In a case where the import declaration on the repair of a ship is not filed with the required amount to be supplemented later because there was no knowledge of the fact that the ship was accepted, but there was no basis document for the repair declaration, whether it constitutes a fraudulent or other unlawful act as prescribed in Article 180 of the Customs Act (negative)

Summary of Judgment

Article 180 of the Customs Act provides that "fashion or other unlawful means" means any act that enables tax evasion by social norms, and includes both active and passive acts (e.g., fraud or omission). However, although the head of the original acquisition industry company was aware of the receipt of the repair report from the captain of the vessel at the Busan Customs Office, the head of the crew of the original acquisition industry company was aware of the receipt of the repair report from the captain of the vessel.

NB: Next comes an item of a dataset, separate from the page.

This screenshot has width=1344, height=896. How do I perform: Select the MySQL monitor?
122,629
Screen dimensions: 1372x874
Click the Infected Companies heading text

However, even though the underlying documents on the repair report do not exist in the above vessel and provided the above vessel so that the entry report can be delayed and there is no inconvenience. If the above vessel repair report is filed with the required amount to be supplemented after the import declaration, it does not constitute fraud or other unlawful acts.

[Reference Provisions]

Article 180 of the Customs Act

Reference Cases

[Plaintiff-Appellant] Plaintiff 1 and 1 other (Law Firm Domin, Attorneys Park Jae-soo and 1 other, Counsel for plaintiff-appellant)

Escopics

Defendant 1 and one other

upper and high-ranking persons

Prosecutor

Defense Acquisition Program;

Attorneys Kim Jong-ok et al.

Judgment of the lower court

Busan High Court Decision 89No733 delivered on December 20, 1989

Text

All appeals are dismissed.

Reasons

As to the Grounds of Appeal:

As stated in Article 180 of the Customs Act, the term "fashion or other unlawful means" means any act that enables a taxpayer to evade entry into the Busan Customs Office by means of social norms, and that such act includes both active and passive acts (e.g., omission). However, in light of the evidence cited by the first instance judgment maintained by the court below, Defendant 1, who was engaged in the original acquisition industry as the captain of the crew of the company, was aware of the fact that the above vessel entered the Busan Customs Office and did not have any other reason to believe that there was no inconvenience in acceptance of the above vessel's entry into the port and there was no reason to acknowledge that there was no reason to believe that there was no inconvenience in acceptance of the above vessel's entry into the port and there was no reason to believe that there was no reason to believe that there was no inconvenience in acceptance of the above vessel's entry into the port and there was no other reason to acknowledge that there was no reason to believe that there was no inconvenience in acceptance of the above vessel's entry into the port.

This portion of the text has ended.